## [Problem to solve]
Below are entries; copy exactly the lines from the one with "Privacy Policy (895, 2381)" through the one with "shape (660, 928)", both included, and leave out the rest.

Saved data entries

--------------------

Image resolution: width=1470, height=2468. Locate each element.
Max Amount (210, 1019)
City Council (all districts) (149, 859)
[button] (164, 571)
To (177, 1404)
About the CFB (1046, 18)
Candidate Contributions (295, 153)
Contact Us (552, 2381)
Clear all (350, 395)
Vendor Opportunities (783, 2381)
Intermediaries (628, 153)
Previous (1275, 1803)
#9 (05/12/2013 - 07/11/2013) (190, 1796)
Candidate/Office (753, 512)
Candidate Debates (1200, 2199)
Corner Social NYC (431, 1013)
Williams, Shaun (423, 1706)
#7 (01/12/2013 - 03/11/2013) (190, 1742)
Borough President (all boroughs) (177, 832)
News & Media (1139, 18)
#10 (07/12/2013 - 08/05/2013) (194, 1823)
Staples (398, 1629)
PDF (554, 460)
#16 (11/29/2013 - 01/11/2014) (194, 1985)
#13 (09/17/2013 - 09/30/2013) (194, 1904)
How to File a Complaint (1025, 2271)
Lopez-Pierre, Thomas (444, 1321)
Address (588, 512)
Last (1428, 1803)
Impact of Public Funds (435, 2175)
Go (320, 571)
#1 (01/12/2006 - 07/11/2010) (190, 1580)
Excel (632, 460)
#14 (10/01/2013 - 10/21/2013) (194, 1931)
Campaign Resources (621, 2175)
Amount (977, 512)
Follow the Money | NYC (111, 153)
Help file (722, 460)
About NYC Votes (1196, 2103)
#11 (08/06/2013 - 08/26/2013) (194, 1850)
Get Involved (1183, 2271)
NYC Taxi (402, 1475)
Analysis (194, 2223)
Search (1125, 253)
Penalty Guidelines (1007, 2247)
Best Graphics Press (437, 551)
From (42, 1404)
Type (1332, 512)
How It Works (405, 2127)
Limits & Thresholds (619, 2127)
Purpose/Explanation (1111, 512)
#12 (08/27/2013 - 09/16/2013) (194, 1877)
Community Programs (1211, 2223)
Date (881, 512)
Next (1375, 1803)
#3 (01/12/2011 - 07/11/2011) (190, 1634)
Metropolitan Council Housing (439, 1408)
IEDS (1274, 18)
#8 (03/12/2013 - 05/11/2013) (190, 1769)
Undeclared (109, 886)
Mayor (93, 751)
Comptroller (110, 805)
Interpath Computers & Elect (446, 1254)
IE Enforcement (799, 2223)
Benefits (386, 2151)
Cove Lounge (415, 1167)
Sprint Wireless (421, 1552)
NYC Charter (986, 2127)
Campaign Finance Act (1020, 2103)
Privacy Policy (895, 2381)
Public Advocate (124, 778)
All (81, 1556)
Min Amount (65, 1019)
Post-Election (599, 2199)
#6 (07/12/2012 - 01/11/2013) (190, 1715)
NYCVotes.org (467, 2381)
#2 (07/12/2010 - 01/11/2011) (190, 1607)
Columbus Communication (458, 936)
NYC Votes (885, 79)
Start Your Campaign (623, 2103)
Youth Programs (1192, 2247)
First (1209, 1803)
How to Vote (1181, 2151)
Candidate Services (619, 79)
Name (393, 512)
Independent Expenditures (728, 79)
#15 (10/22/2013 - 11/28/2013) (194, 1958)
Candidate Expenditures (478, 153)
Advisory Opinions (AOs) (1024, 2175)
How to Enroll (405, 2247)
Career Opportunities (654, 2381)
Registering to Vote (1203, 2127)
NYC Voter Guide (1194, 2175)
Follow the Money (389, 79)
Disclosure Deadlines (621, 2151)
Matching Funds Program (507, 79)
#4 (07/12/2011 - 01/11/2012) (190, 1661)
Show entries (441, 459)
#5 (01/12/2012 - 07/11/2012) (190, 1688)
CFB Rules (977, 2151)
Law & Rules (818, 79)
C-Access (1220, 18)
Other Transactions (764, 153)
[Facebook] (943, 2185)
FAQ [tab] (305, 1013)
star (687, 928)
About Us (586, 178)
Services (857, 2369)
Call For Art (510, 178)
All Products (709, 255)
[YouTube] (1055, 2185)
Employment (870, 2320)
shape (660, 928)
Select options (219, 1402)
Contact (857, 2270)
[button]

--------------------

## [Answer below]
Privacy Policy (895, 2381)
Public Advocate (124, 778)
All (81, 1556)
Min Amount (65, 1019)
Post-Election (599, 2199)
#6 (07/12/2012 - 01/11/2013) (190, 1715)
NYCVotes.org (467, 2381)
#2 (07/12/2010 - 01/11/2011) (190, 1607)
Columbus Communication (458, 936)
NYC Votes (885, 79)
Start Your Campaign (623, 2103)
Youth Programs (1192, 2247)
First (1209, 1803)
How to Vote (1181, 2151)
Candidate Services (619, 79)
Name (393, 512)
Independent Expenditures (728, 79)
#15 (10/22/2013 - 11/28/2013) (194, 1958)
Candidate Expenditures (478, 153)
Advisory Opinions (AOs) (1024, 2175)
How to Enroll (405, 2247)
Career Opportunities (654, 2381)
Registering to Vote (1203, 2127)
NYC Voter Guide (1194, 2175)
Follow the Money (389, 79)
Disclosure Deadlines (621, 2151)
Matching Funds Program (507, 79)
#4 (07/12/2011 - 01/11/2012) (190, 1661)
Show entries (441, 459)
#5 (01/12/2012 - 07/11/2012) (190, 1688)
CFB Rules (977, 2151)
Law & Rules (818, 79)
C-Access (1220, 18)
Other Transactions (764, 153)
[Facebook] (943, 2185)
FAQ [tab] (305, 1013)
star (687, 928)
About Us (586, 178)
Services (857, 2369)
Call For Art (510, 178)
All Products (709, 255)
[YouTube] (1055, 2185)
Employment (870, 2320)
shape (660, 928)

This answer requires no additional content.